Aufgabenstellung A: Erläutern Sie in ein bis drei Sätzen, womit die EU-Kommission laut dem Textauszug über ihren Verordnungsentwurf gegen Kindesmissbrauchsdarstellungen ihr Vorgehen begründet.
Aufgabenstellung B:
Beantworten Sie zum Textauszug über den Verordnungsentwurf gegen Kindesmissbrauchsdarstellungen die folgenden Fragen jeweils knapp:
(i) Wozu sollen Internetunternehmen nach dem Entwurf verpflichtet werden können?
(ii) Welches Amt hat Ylva Johansson inne?
(iii) Als was bezeichnet das Onlinemagazin Politico Europe Europa?

Textauszug:
Die EU-Kommission will die Verbreitung von Kindesmissbrauchsdarstellungen im Netz entschiedener bekämpfen. Dazu hat sie am Mittwoch einen Entwurf für eine Verordnung vorgelegt. Danach sollen Internetunternehmen verpflichtet werden können, Darstellungen von Kindesmissbrauch softwaregestützt zu finden, zu melden und zu entfernen. Andernfalls drohen empfindlich hohe Strafen.

Was genau ist geplant, welche Kritik gibt es an dem Vorhaben und wie geht es nun weiter? Was Sie über das Vorhaben wissen sollten.

Wo genau sieht die Europäische Kommission das Problem?

"Wir scheitern daran, Kinder heute zu schützen", sagte die EU-Innenkommissarin Ylva Johansson am Mittwoch. Die Kommission verweist darauf, dass 2021 weltweit 85 Millionen Bilder und Videos, die Kindesmissbrauch zeigen, kursierten und sich das Problem während der Pandemie verschärft habe. Das Onlinemagazin Politico Europe nennt Europa einen "Hotspot" für das Hosting solcher Inhalte.

Datenauflistung:
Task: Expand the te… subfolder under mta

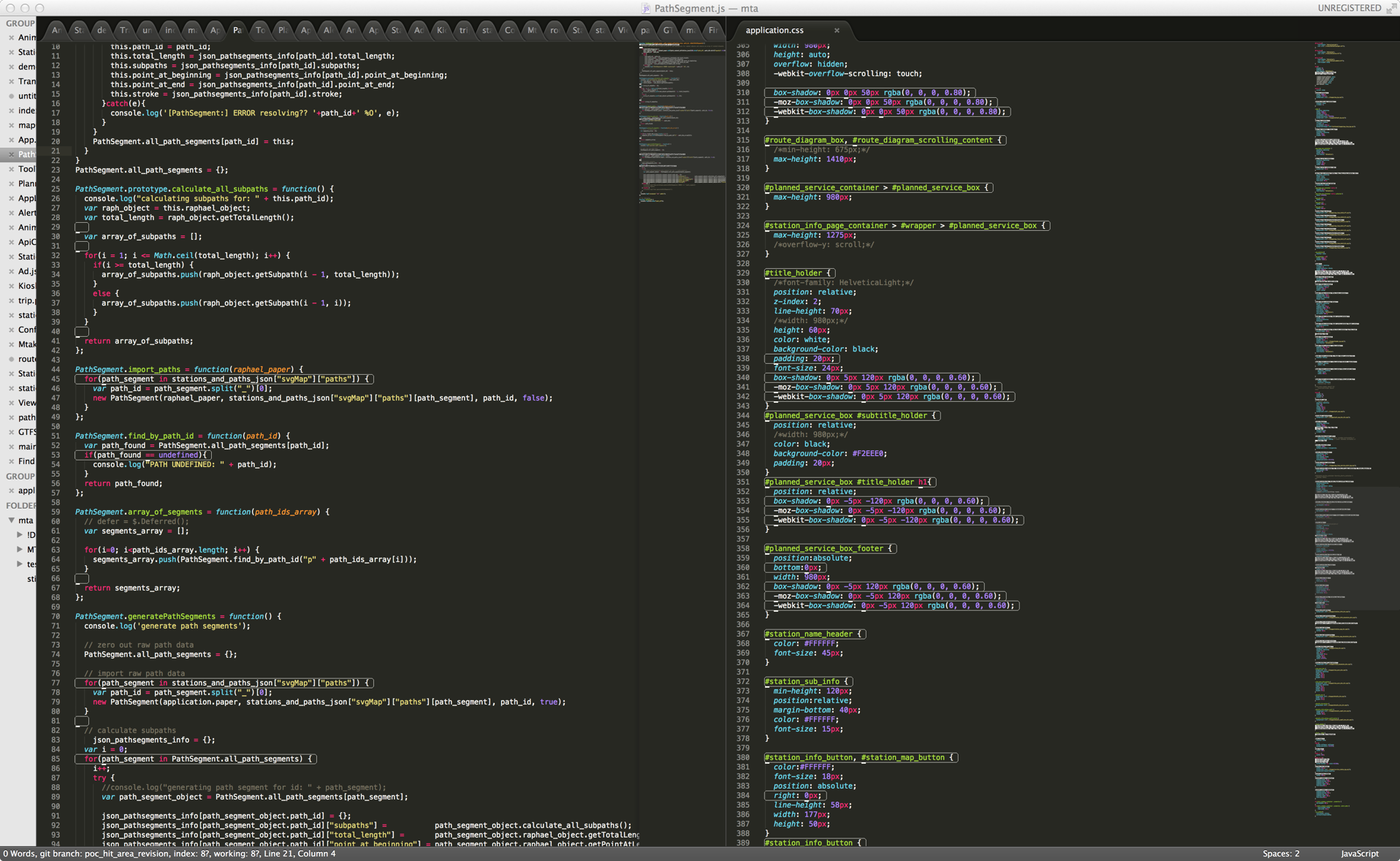Action: pos(20,564)
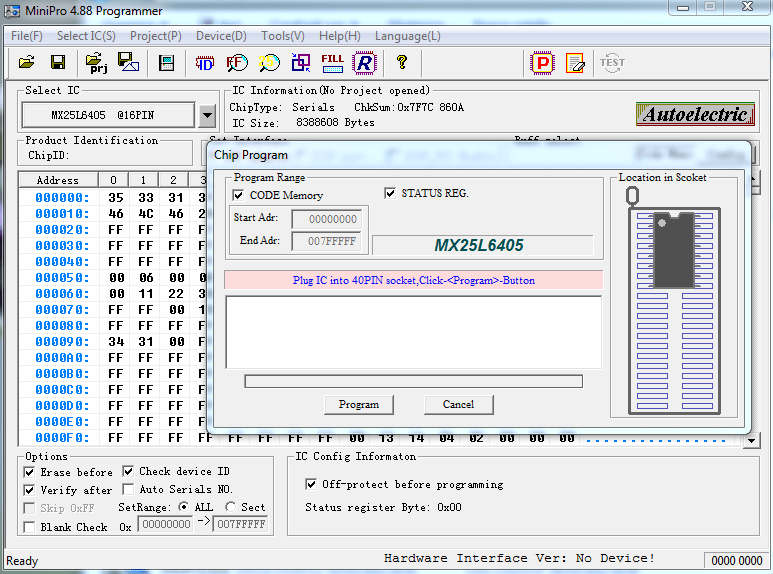This screenshot has height=574, width=773.
Task: Open the Language(L) menu
Action: point(407,36)
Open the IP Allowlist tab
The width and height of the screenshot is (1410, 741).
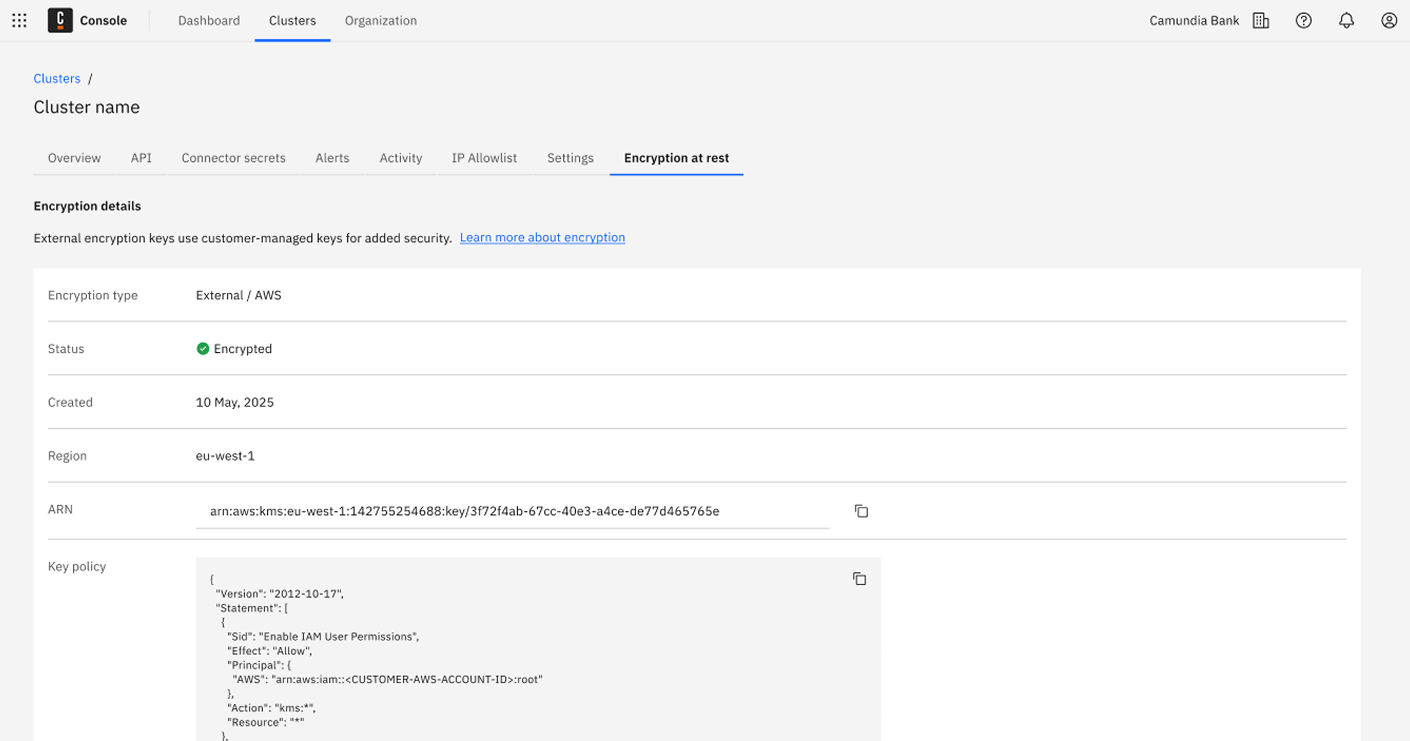pos(483,158)
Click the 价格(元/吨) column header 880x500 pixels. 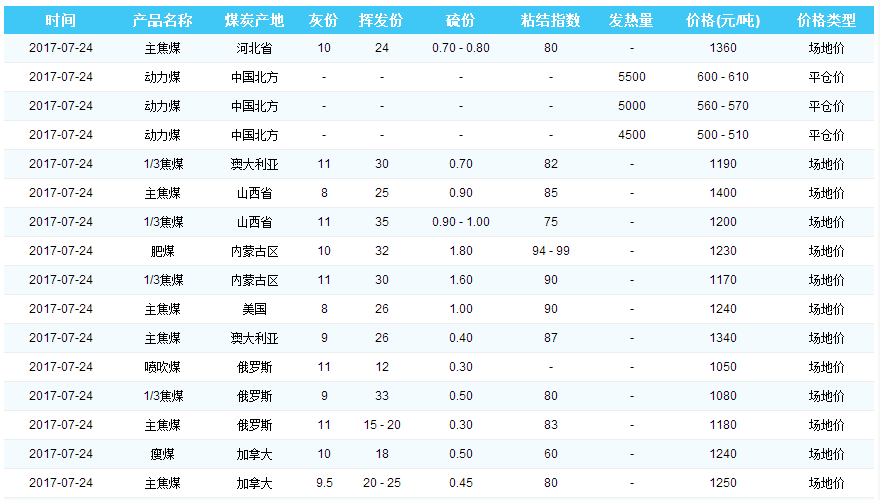(x=723, y=21)
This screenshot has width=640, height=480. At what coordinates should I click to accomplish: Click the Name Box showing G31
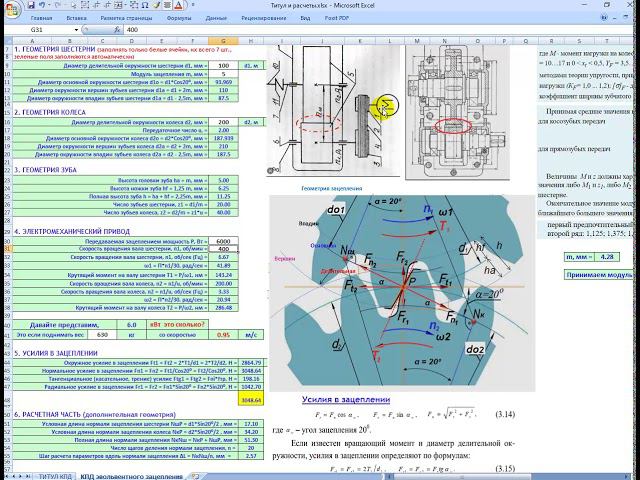(x=35, y=31)
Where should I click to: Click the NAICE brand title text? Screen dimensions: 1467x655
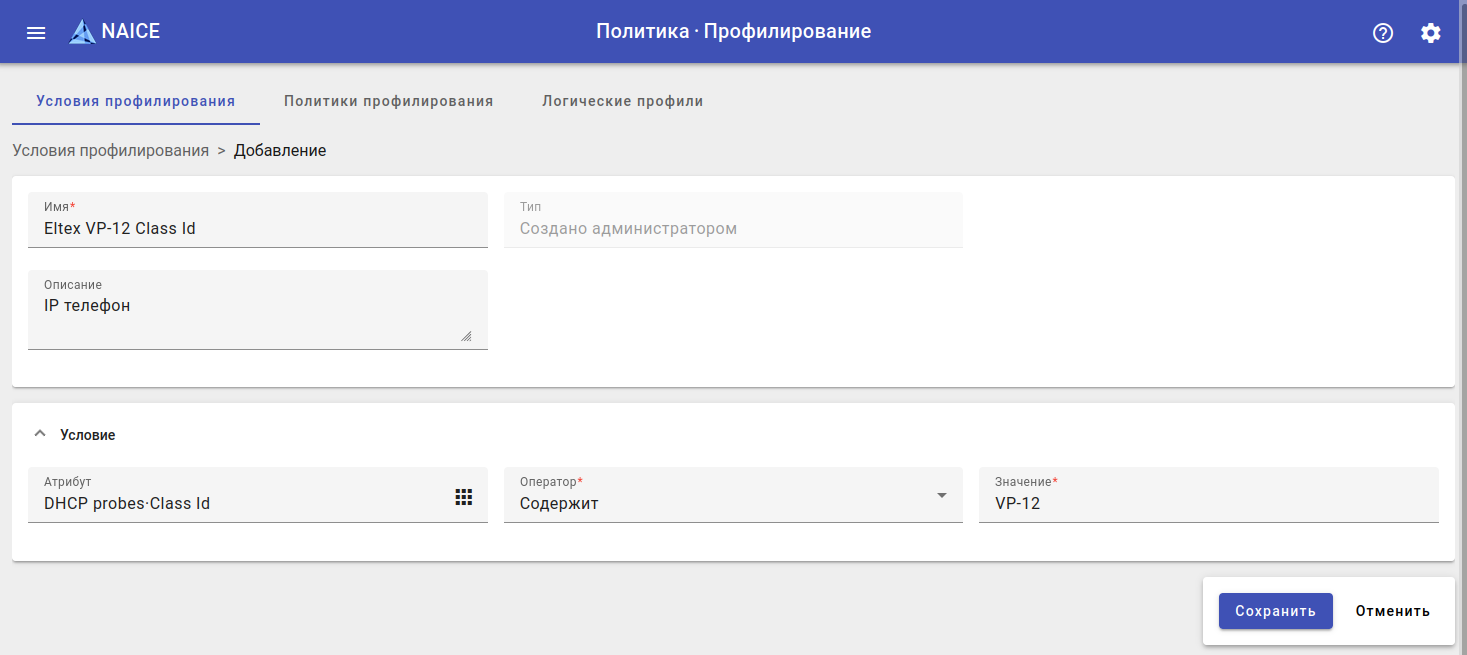tap(131, 31)
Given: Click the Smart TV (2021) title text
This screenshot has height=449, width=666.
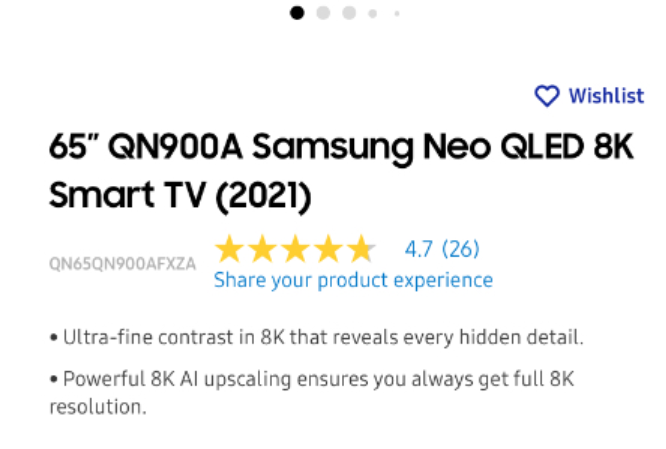Looking at the screenshot, I should tap(180, 196).

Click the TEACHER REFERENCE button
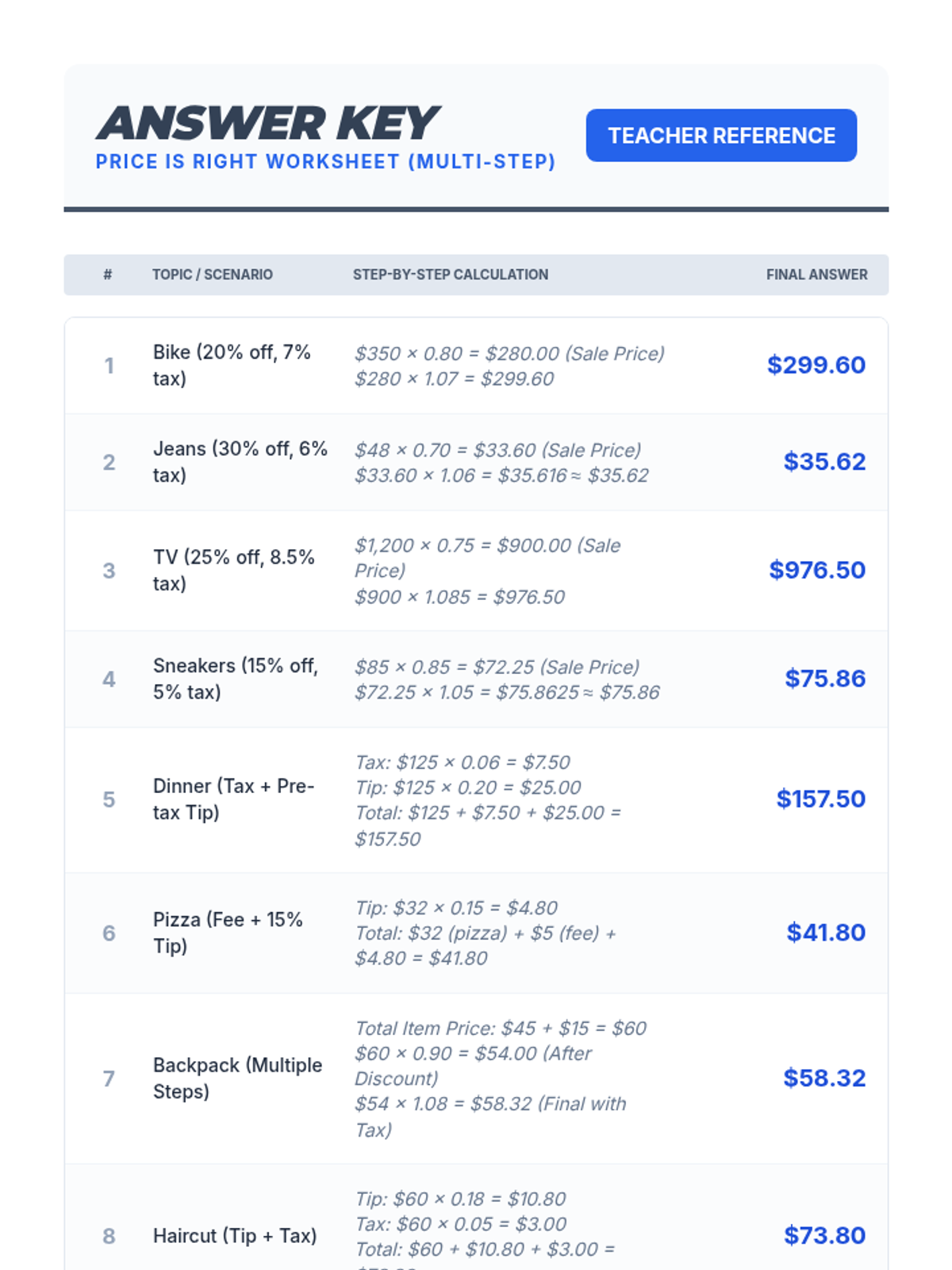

Lösung A: Die EU-Kommission sieht das Problem darin, dass Kinder derzeit nicht wirksam geschützt werden. Innenkommissarin Ylva Johansson sagte: "Wir scheitern daran, Kinder heute zu schützen." Die Kommission verweist außerdem darauf, dass 2021 weltweit 85 Millionen Bilder und Videos mit Kindesmissbrauch kursierten und sich das Problem während der Pandemie verschärft habe.

Lösung B:
(i) Sie sollen Darstellungen von Kindesmissbrauch softwaregestützt finden, melden und entfernen.
(ii) Sie ist EU-Innenkommissarin.
(iii) Politico Europe nennt Europa einen "Hotspot" für das Hosting solcher Inhalte.